Mango trench
Sezane cardigan
Mavi jeans (c/o)
Dune London mules
Chanel handbag
& Other Stories sunglasses
Stella & Dot necklace
Mejuri earrings (c/o) (similar)
Location: The Winnipeg Art Gallery – Winnipeg, Manitoba
This week, Spotify releasted their 2020 statistics for users, letting listeners know important things like their most played songs for the year, the types of music they listened to and the number of hours they spent with music playing. There were no surprises in my round-up – I knew exactly what my top five songs would be. I can recite them all word for word, start to finish. And that’s because I’ve played them all year like they were the only five songs on my very own broken record.

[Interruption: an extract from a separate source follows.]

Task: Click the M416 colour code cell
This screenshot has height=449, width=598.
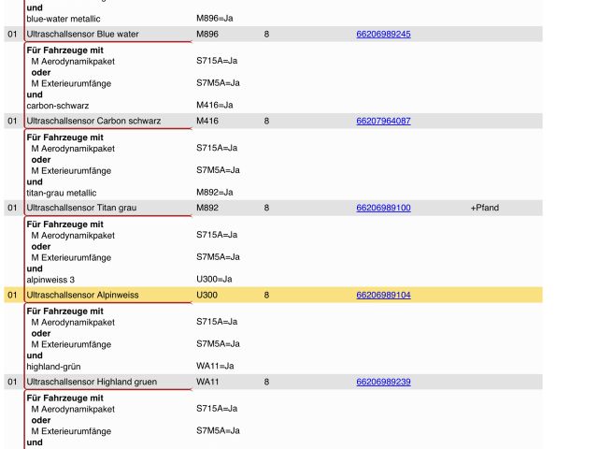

Maybe it makes sense that in a year of endless repetition – wake up, exercise, work, sleep, repeat – that I’ve allowed repetition to take over my life. Maybe I’ve found some kind of subconscious comfort in playing the same songs in the background of the same activities, wearing the same trench coat with almost all my outfits, keeping up contact with the same people day in and day out. I loved routine, before the pandemic. But I loved it because it was a safe place to come back to after I’d been on an adventure. I’m not sure that I still love it – at least not in the same way. But I can’t deny there’s still comfort in it, maybe more than ever, because while I’m not out exploring the world every other week, I’ve learned to live with a whole new kind of excitement chaos this year.
No one alive has experienced anything like 2020. The reality of learning the basics of epidemology, sorting out the ever-changing safety regulations, while trying to adapt to varying degrees of social isolation isn’t easy for anyone. Change can be hard, even when it’s positive. This much change can leave the most adaptable person reeling. I like change, normally – new scenery, new geography, new challenges. But this is something different. It’s made me hate routine but lean into it even harder, because when everything around me is constantly changing, at least I know what to expect within the walls of my apartment from the time I wake up until I go to bed again. I’ve become a living broken record.
So I play the same songs over and over again. I reach for the same coat, curl up under the same blanket, prepare the same meals. The funny thing is, I grew up with the expression broken record, but not with records themselves. As a kid, I played most of my music on casettes, while in my teens, I listened to CDs on a clunky Discman. My parents owned a record player, and we do now, too. But I’ve never actually played a record that was broken in a way that made it repetitive. And yet I imagine that if those vinyl discs have feelings, they are feelings I can empathise with this year.
2020 has been the year where I basically just watch the same 4 TV shows in a loop with actually no regrets because the stability feels weirdly good.